Throughout my career, I have also worked as a lecturer at various institutions, including the TU Munich, the University of Regensburg, Saarland University, and the Universities of Applied Sciences in Frankfurt and Augsburg. Additionally, I have had the opportunity to teach abroad for the University of Cordoba in Spain, the University of Perugia in Italy, and the Petra Christian University in Surabaya, Indonesia. My published work can be found in international journals such as the Canadian Journal of Economics and the Stata Journal. For more information on my work, please visit my private homepage at hubchev.github.io.

I was always fascinated by data and statistics. For example, in 1992 I could name all soccer players in Germany’s first division including how many goals they scored. Later, in 2003 I joined the introductory statistics course of Daniel Rösch. I learned among others that probabilities often play a role when analyzing data. I continued my data science journey with Harry Haupt’s Introductory Econometrics course, where I studied the infamous Jeffrey M. Wooldridge (2002) textbook. It got me hooked and so I took all the courses Rolf Tschernig offered at his chair of Econometrics, where I became a tutor at the University of Regensburg and a research assistant of Joachim Möller. Despite everything we did had to do with how to make sense out of data, we never actually used the term data science which is also absent in the more 850 pages long textbook by Wooldridge (2002). The book also remains silent about machine learning or artificial intelligence. These terms became popular only after I graduated. The Harvard Business Review article by Davenport & Patil (2012) who claimed that data scientist is “The Sexiest Job of the 21st Century” may have boosted the popularity.

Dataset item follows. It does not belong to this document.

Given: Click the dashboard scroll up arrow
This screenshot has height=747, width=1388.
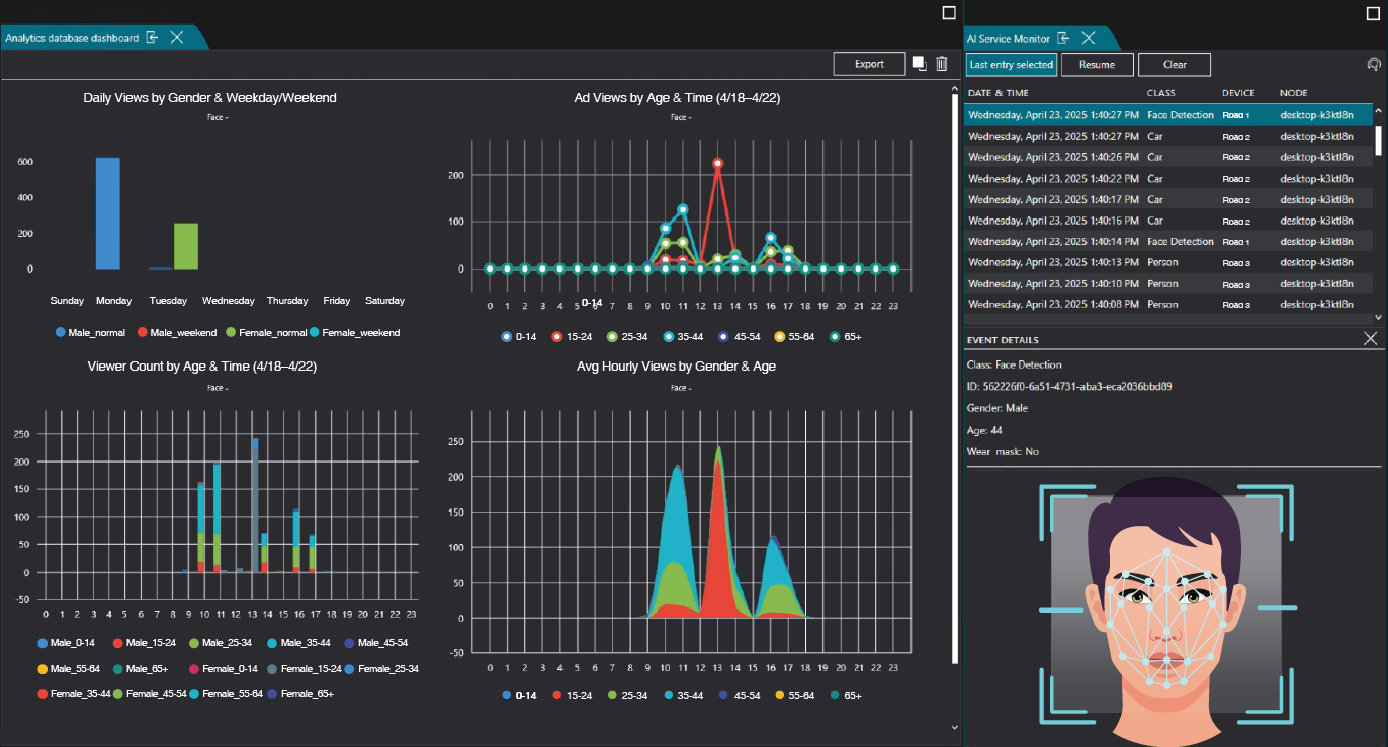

Wooldridge, J. M. (2002). Introductory econometrics: A modern approach. In Delhi: Cengage Learnng (2nd ed.). South-Western.
Davenport, T. H., & Patil, D. (2012). Data scientist: The sexiest job of the 21st century. Harvard Business Review, 90(5), 70–76.

The term “data scientist” has become remarkably popular, and many people are eager to adopt this title. Although I am a professor of data science, my professional identity is more like that of an applied, empirically-oriented international economist. My hesitation to adopt the title “data scientist” also stems from the deep respect I have developed through my interactions with econometricians and statisticians. Considering their in-depth expertise, I feel like a passionate amateur.

Ultimately, I poke around in data to find something interesting. Much like my ten-year-old younger self who analyzed soccer statistics to gain a deeper understanding of the sport. The only thing that has changed since then is that I know more promising methods and can efficiently use tools for data processing and data analysis.